— Ну, полковник, обманывать я вас не стану, хоть речь и идет о моем друге. Образцом добродетели его, конечно, счесть трудно… — и я принялся живописать.
Портрет получился так себе, хотя я ни в чем не погрешил против истины: богема, гуляка и бонвиван, страстный картежник и неоднократно бывал замечен в обществе сомнительных женщин. Трезвенником его тоже никак нельзя назвать. Взглядов придерживается левых. Кроме писательства, ничем заниматься не может, а главное — не хочет: одну книжку уже выпустил и грозит разродиться следующими… Я сам понимаю, что партия — не из самых блестящих… Полковник хмурился все сильней и наконец потребовал:
— Назовите мне имя этого наглеца!
«Завтра же отдаст приказ своему беззубому сертанцу», — хохоча про себя, подумал я, а вслух сказал:
— Имя его — Вильсон Линс. Это ваш сын.
Полковник не изменился в лице, только взгляд его стал блуждающим: несомненно, он прикидывал последствия того или иного решения: на карту было поставлено счастье любимого сына и не менее любимой Аниты. Наконец он решил, видимо, что она воздействует на беспутного Вильсона благотворно, спасет его — и повернулся к жене: «Ты все знала?»
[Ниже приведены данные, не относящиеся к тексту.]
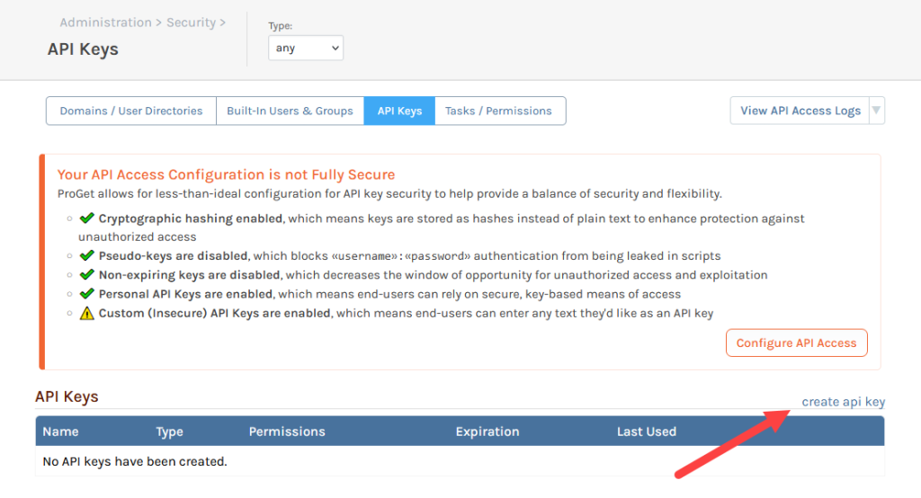The width and height of the screenshot is (921, 498).
Task: Expand the View API Access Logs arrow
Action: 877,111
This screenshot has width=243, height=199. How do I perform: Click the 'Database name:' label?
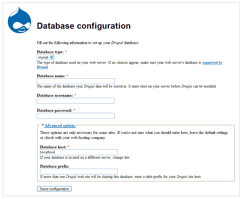(51, 76)
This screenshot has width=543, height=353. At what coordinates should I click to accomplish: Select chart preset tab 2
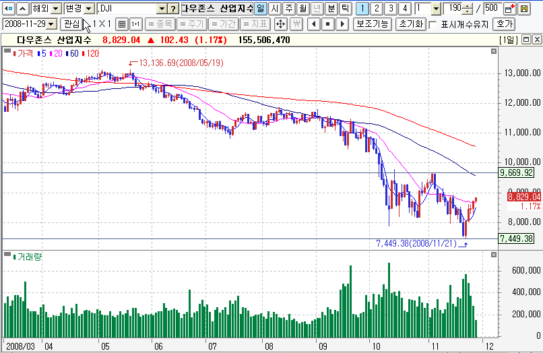click(x=376, y=9)
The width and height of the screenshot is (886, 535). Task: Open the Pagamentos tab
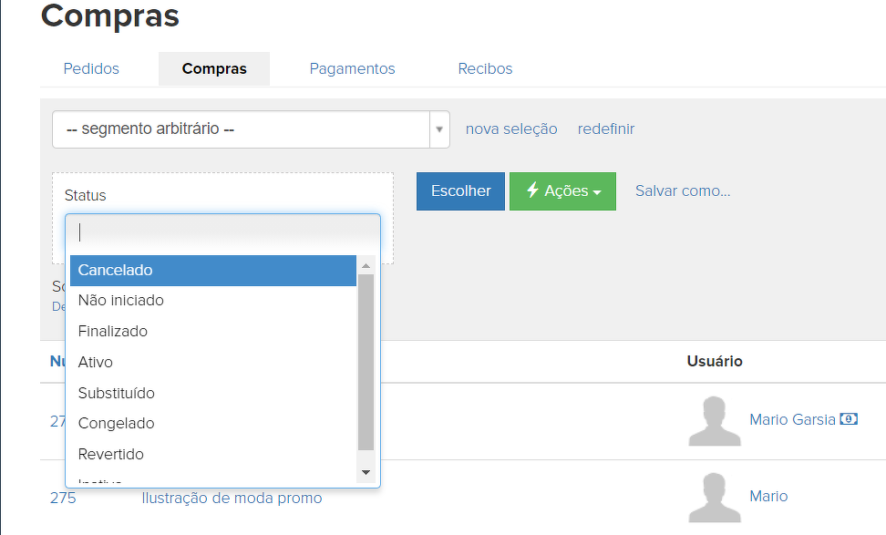click(352, 69)
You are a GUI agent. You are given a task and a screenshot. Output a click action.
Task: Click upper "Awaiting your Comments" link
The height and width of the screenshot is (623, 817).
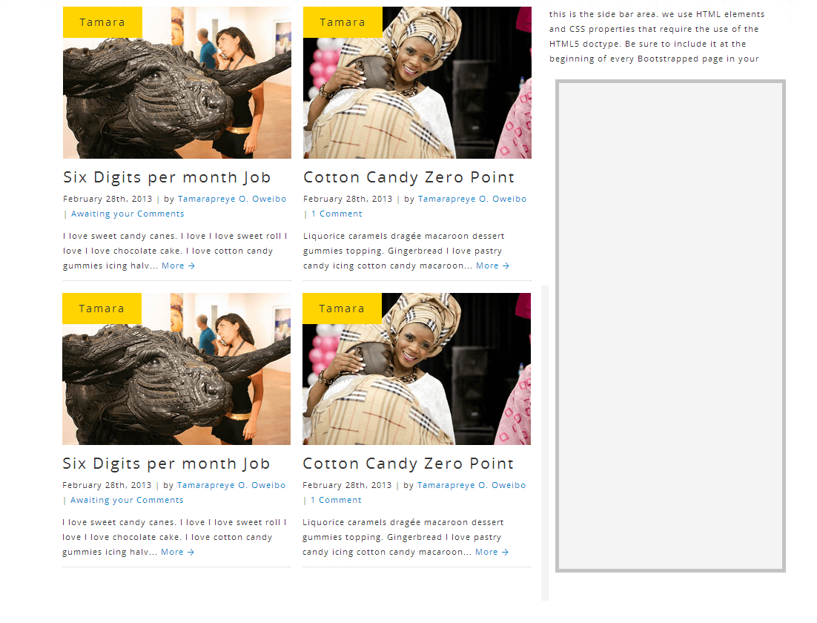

Та ответила, что не знала, но догадывалась.
— Ну, хорошо, а что обо всем этом думает Анита?
Он поднялся во весь свой гигантский рост, подошел к двери, рывком распахнул ее:
— Анита! Анита!
Тотчас появилась и Анита, явно подслушивавшая у двери:
— Звали?
…Так вот, сватовство мое оказалось более чем удачным. Мало я знаю таких счастливых супружеских союзов — ну, разве что мы с Зелией.
Лондон, 1969
Когда умерла Норма, жена Мирабо Сампайо, мы вчетвером — Зелия, я, Нэнси и Карибе — были в Лондоне, гостили у друзей.
Получив скорбное известие, Карибе зашел в писчебумажный магазин напротив, купил общую тетрадь, разноцветных карандашей и принялся рисовать. Все сто ее страниц покрыл он рисунками — лондонские сцены, баиянские сцены, это была его дань памяти верной и доброй подруге. Под каждым рисунком поставил дату создания и свою подпись, отнес тетрадь на почту и бандеролью послал Мирабо, жестоко тосковавшему по Норме — та была ему и жена, и мать, и друг, — неустанно оплакивавшему свою потерю.
Минуло несколько лет, и вот Мирабо выменял четыре или пять рисунков на голландские стол и стулья XVII века, на которые набрел в галерее Рено. Там можно было найти все что угодно: помимо разнообразнейших образцов баиянского искусства и антиквариата, и русскую икру, и французские вина и даже красоток-мулаток, годных и в натурщицы, и в любовницы (Ди Кавальканти, бывая в нашем славном городе, непременно наведывается в галерею с этой целью). Итак, сделка состоялась. Рено окантовал рисунки и вывесил их на продажу. Карибе, увидев на стене свои творения, осведомился у галерейщика:
— Рено, а это-то что такое?
— Как что? Твои рисунки, я их приобрел, и они мне обошлись очень недешево.
— Мои? Да ничего подобного, я к ним отношения не имею.
— То есть как это? Я за них отдал Мирабо…
— Ах, Мирабо! Так бы и говорил! Это его работы. Сам знаешь, он недурно рисует и в совершенстве подделывает мою подпись. Хорошие рисунки, да только не мои. Ты их сними с продажи, а не то мне придется обвинить тебя в мошенничестве.
Рено вне себя от негодования ринулся к Мирабо. Вышел большой скандал — с криками, угрозами и бранью. Мирабо выгнал его вон:
— Убирайся, мерзавец, пока я тебя не пристрелил! Сам ты жулик, и мать твоя была потаскуха!
А в дверях покатывался со смеху Карибе: «Так тебе и надо: подарки не передаривают и тем более не продают».
Ах, сколько упреков пришлось мне выслушать из-за непобедимого моего пристрастия к старым вещам! Бывало, говорит мне Зелия: «Жоржи, этим твоим домашним туфлям давным-давно пора на помойку, ведь это ж срам смотреть, в них ходить нельзя!» — «Твоя правда, — соглашаюсь я, — они каши просят, но зато до чего ж удобные, а новые — измучаешься, пока привыкнешь, и жать будут, а кроме того, эту пару мне когда-то подарила Мизетт или нет, вру, Ангра дос Рейс». Растрогать Зелию ностальгическими воспоминаниями мне не удается, но заговорить ей зубы — вполне, и страшные шлепанцы остаются жить.